Closed
Description
Code Sample, a copy-pastable example if possible
In [22]: s = """a,b,c,d,e,f,g,h,i,j
...: 2016/09/21,1,1,2,3,4,5,6,7,8"""
In [23]: pd.read_csv(StringIO(s), parse_dates=[0], usecols=['a', 'b', 'c', 'd', 'e', 'f', 'g', 'h', 'i', 'j']).info()
<class 'pandas.core.frame.DataFrame'>
RangeIndex: 1 entries, 0 to 0
Data columns (total 10 columns):
a 1 non-null datetime64[ns]
b 1 non-null int64
c 1 non-null int64
d 1 non-null int64
e 1 non-null int64
f 1 non-null int64
g 1 non-null int64
h 1 non-null int64
i 1 non-null object <- !!
j 1 non-null int64
dtypes: datetime64[ns](1), int64(8), object(1)
memory usage: 160.0+ bytes
In [24]: pd.read_csv(StringIO(s), parse_dates=[[0, 1]], usecols=['a', 'b', 'c', 'd', 'e', 'f', 'g', 'h', 'i', 'j']).info()
<class 'pandas.core.frame.DataFrame'>
RangeIndex: 1 entries, 0 to 0
Data columns (total 9 columns):
a_b 1 non-null object
c 1 non-null int64
d 1 non-null int64
e 1 non-null int64
f 1 non-null int64
g 1 non-null int64
h 1 non-null object <- !!
i 1 non-null object <- !!
j 1 non-null int64
dtypes: int64(6), object(3)
memory usage: 152.0+ bytes
Problem description
Since v0.18.1 pd.read_csv()
doesn't parse correctly, and it occurs randomly at every run.
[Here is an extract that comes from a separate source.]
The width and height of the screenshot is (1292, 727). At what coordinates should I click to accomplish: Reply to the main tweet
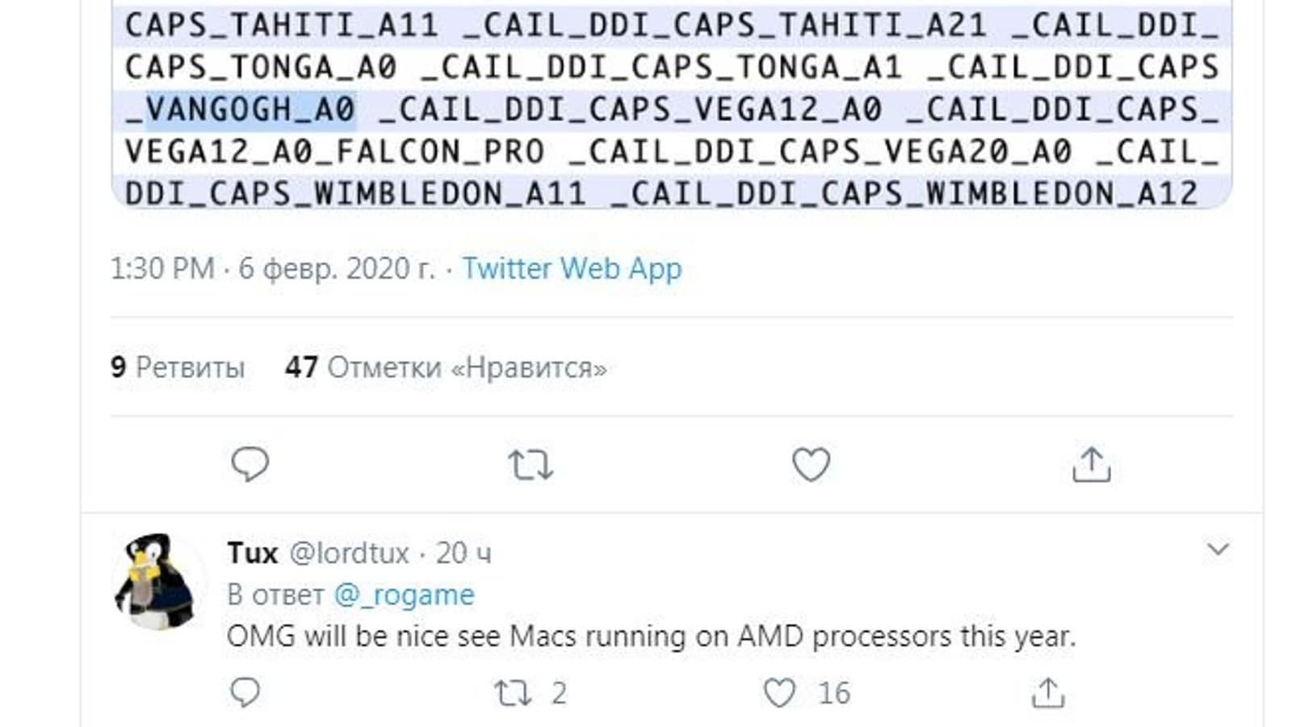(250, 464)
It occurs only when usecols
and parse_dates
are both used.
Expected Output
All the columns parsed as int64 and not some randomly as object.
Output of pd.show_versions()
INSTALLED VERSIONS
------------------
commit: None
python: 3.5.2.final.0
python-bits: 64
OS: Windows
OS-release: 10
machine: AMD64
processor: Intel64 Family 6 Model 42 Stepping 7, GenuineIntel
byteorder: little
LC_ALL: None
LANG: None
LOCALE: None.None
pandas: 0.19.1
nose: None
pip: 9.0.1
setuptools: 29.0.1.post20161201
Cython: None
numpy: 1.11.2
scipy: None
statsmodels: None
xarray: None
IPython: None
sphinx: None
patsy: None
dateutil: 2.6.0
pytz: 2016.7
blosc: None
bottleneck: None
tables: None
numexpr: None
matplotlib: None
openpyxl: None
xlrd: None
xlwt: None
xlsxwriter: None
lxml: None
bs4: None
html5lib: None
httplib2: None
apiclient: None
sqlalchemy: None
pymysql: None
psycopg2: None
jinja2: None
boto: None
pandas_datareader: None